# WRITTEN PROBLEM:
Copy out, word for word, everything from "Talulah Jane Riley-Milburn" down to "miniseries Pistol (2022)." in the text on Talulah Riley.

[Begin TEXT SECTION]

Talulah Jane Riley-Milburn (born 26 September 1985) is an English actress and writer. She has appeared in films, including Pride & Prejudice (2005), St Trinian's (2007) and its sequel St Trinian's 2: The Legend of Fritton's Gold (2009), The Boat That Rocked (2009), and Inception (2010). Riley portrayed Angela on the HBO science-fiction Western television series Westworld (2016–2018) and Vivienne Westwood in the FX miniseries Pistol (2022).

Early life and education
Riley grew up in Hemel Hempstead in Hertfordshire, the only child of Una Riley, founder of a security systems company and a public relations company, and Doug Milburn, formerly head of the National Crime Squad. , her father works as a screenwriter  and has written episodes of Silent Witness, Prime Suspect and The Bill. Riley was educated at Cheltenham Ladies' College, independent Berkhamsted Collegiate School, and Haberdashers' Girls' School. While acting in London, she studied for a degree in Natural Sciences at the Open University.

Career

Television
Riley's television credits include episodes of Poirot (2003), Marple (2006), Doctor Who (2008's "Silence in the Library" and "Forest of the Dead"). She played Lila, a love-struck writer, in the short-lived E4 series Nearly Famous (2007).  She played Angela in the first two seasons of the television series Westworld.

[End TEXT SECTION]
[Begin DATA LINES]

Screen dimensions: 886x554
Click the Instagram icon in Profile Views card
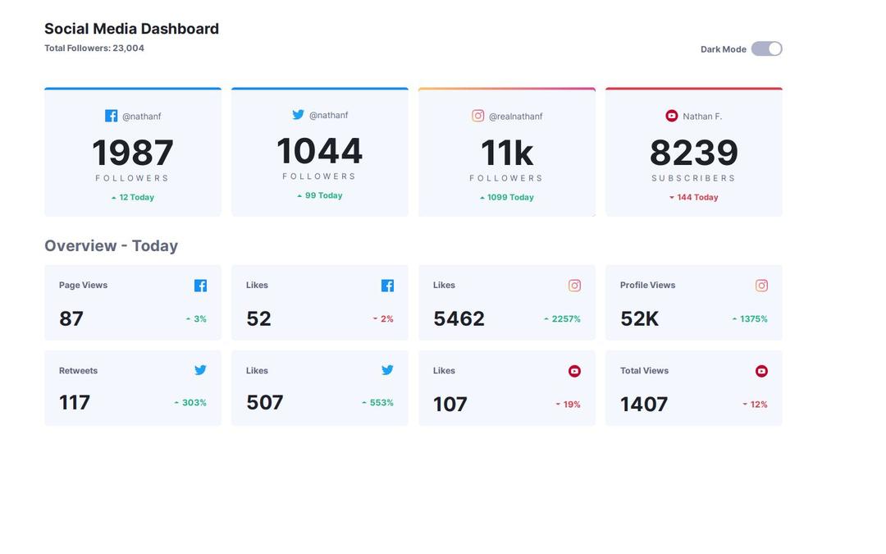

[End DATA LINES]

# SOLUTION TO THIS EXERCISE:
Talulah Jane Riley-Milburn (born 26 September 1985) is an English actress and writer. She has appeared in films, including Pride & Prejudice (2005), St Trinian's (2007) and its sequel St Trinian's 2: The Legend of Fritton's Gold (2009), The Boat That Rocked (2009), and Inception (2010). Riley portrayed Angela on the HBO science-fiction Western television series Westworld (2016–2018) and Vivienne Westwood in the FX miniseries Pistol (2022).